Rewrite the following rows, replacing each instance of "The image size is" with "The screenshot size is" and changing nothing else.

— BEGIN Exercise data —

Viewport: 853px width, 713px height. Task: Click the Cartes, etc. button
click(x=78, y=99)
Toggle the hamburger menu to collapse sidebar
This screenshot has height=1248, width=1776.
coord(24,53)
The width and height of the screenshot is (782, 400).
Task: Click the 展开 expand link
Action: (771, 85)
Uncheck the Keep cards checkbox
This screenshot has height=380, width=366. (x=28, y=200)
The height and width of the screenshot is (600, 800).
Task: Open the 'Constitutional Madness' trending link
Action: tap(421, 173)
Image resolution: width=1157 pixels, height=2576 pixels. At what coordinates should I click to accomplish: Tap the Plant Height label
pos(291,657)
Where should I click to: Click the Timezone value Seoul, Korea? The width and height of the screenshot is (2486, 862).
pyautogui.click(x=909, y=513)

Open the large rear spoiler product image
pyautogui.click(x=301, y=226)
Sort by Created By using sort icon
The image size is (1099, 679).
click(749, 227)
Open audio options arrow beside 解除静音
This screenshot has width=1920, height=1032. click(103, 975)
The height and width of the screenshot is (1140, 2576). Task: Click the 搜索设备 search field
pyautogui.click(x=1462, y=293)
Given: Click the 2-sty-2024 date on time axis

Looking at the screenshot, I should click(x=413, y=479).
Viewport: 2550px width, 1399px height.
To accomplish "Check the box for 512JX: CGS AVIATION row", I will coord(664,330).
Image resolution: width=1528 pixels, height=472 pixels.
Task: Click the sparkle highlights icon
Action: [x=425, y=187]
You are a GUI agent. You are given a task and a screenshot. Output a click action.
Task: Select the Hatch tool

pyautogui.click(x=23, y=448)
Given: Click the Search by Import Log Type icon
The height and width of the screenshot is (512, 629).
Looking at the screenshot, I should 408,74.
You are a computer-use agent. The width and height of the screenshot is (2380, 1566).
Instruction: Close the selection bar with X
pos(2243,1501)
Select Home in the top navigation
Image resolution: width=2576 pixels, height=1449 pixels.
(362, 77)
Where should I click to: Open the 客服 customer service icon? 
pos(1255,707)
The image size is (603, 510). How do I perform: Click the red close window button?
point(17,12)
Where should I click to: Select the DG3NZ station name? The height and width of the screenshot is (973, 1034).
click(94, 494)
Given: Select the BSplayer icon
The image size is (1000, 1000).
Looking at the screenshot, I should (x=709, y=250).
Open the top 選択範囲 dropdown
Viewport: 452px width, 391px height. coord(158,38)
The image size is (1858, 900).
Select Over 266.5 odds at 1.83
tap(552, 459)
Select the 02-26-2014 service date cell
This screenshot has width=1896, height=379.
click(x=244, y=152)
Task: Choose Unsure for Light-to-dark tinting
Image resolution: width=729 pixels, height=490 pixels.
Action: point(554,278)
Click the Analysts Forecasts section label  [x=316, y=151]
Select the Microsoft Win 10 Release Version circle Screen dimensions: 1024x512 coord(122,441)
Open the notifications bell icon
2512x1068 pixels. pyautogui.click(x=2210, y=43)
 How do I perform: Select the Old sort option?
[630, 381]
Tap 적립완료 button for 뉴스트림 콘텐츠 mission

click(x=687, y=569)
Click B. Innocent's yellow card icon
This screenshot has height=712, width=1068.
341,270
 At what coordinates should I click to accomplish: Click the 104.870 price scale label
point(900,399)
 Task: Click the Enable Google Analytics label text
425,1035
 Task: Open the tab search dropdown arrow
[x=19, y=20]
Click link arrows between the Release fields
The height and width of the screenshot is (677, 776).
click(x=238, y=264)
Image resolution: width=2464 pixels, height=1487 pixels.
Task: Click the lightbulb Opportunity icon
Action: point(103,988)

— END Exercise data —

* _Answer to this task_:
Viewport: 853px width, 713px height. Task: Click the Cartes, etc. button
click(x=78, y=99)
Toggle the hamburger menu to collapse sidebar
This screenshot has height=1248, width=1776.
coord(24,53)
The width and height of the screenshot is (782, 400).
Task: Click the 展开 expand link
Action: (771, 85)
Uncheck the Keep cards checkbox
This screenshot has height=380, width=366. (x=28, y=200)
The height and width of the screenshot is (600, 800).
Task: Open the 'Constitutional Madness' trending link
Action: tap(421, 173)
Image resolution: width=1157 pixels, height=2576 pixels. At what coordinates should I click to accomplish: Tap the Plant Height label
pos(291,657)
Where should I click to: Click the Timezone value Seoul, Korea? The width and height of the screenshot is (2486, 862).
pyautogui.click(x=909, y=513)

Open the large rear spoiler product image
pyautogui.click(x=301, y=226)
Sort by Created By using sort icon
The screenshot size is (1099, 679).
click(749, 227)
Open audio options arrow beside 解除静音
This screenshot has width=1920, height=1032. click(103, 975)
The height and width of the screenshot is (1140, 2576). Task: Click the 搜索设备 search field
pyautogui.click(x=1462, y=293)
Given: Click the 2-sty-2024 date on time axis

Looking at the screenshot, I should click(x=413, y=479).
Viewport: 2550px width, 1399px height.
To accomplish "Check the box for 512JX: CGS AVIATION row", I will coord(664,330).
Image resolution: width=1528 pixels, height=472 pixels.
Task: Click the sparkle highlights icon
Action: [x=425, y=187]
You are a GUI agent. You are given a task and a screenshot. Output a click action.
Task: Select the Hatch tool

pyautogui.click(x=23, y=448)
Given: Click the Search by Import Log Type icon
The height and width of the screenshot is (512, 629).
Looking at the screenshot, I should 408,74.
You are a computer-use agent. The width and height of the screenshot is (2380, 1566).
Instruction: Close the selection bar with X
pos(2243,1501)
Select Home in the top navigation
Image resolution: width=2576 pixels, height=1449 pixels.
(362, 77)
Where should I click to: Open the 客服 customer service icon? 
pos(1255,707)
The screenshot size is (603, 510). How do I perform: Click the red close window button?
point(17,12)
Where should I click to: Select the DG3NZ station name? The height and width of the screenshot is (973, 1034).
click(94, 494)
Given: Select the BSplayer icon
The screenshot size is (1000, 1000).
Looking at the screenshot, I should (x=709, y=250).
Open the top 選択範囲 dropdown
Viewport: 452px width, 391px height. coord(158,38)
The screenshot size is (1858, 900).
Select Over 266.5 odds at 1.83
tap(552, 459)
Select the 02-26-2014 service date cell
This screenshot has width=1896, height=379.
click(x=244, y=152)
Task: Choose Unsure for Light-to-dark tinting
Image resolution: width=729 pixels, height=490 pixels.
Action: point(554,278)
Click the Analysts Forecasts section label  [x=316, y=151]
Select the Microsoft Win 10 Release Version circle Screen dimensions: 1024x512 coord(122,441)
Open the notifications bell icon
2512x1068 pixels. pyautogui.click(x=2210, y=43)
 How do I perform: Select the Old sort option?
[630, 381]
Tap 적립완료 button for 뉴스트림 콘텐츠 mission

click(x=687, y=569)
Click B. Innocent's yellow card icon
This screenshot has height=712, width=1068.
341,270
 At what coordinates should I click to accomplish: Click the 104.870 price scale label
point(900,399)
 Task: Click the Enable Google Analytics label text
425,1035
 Task: Open the tab search dropdown arrow
[x=19, y=20]
Click link arrows between the Release fields
The height and width of the screenshot is (677, 776).
click(x=238, y=264)
Image resolution: width=2464 pixels, height=1487 pixels.
Task: Click the lightbulb Opportunity icon
Action: point(103,988)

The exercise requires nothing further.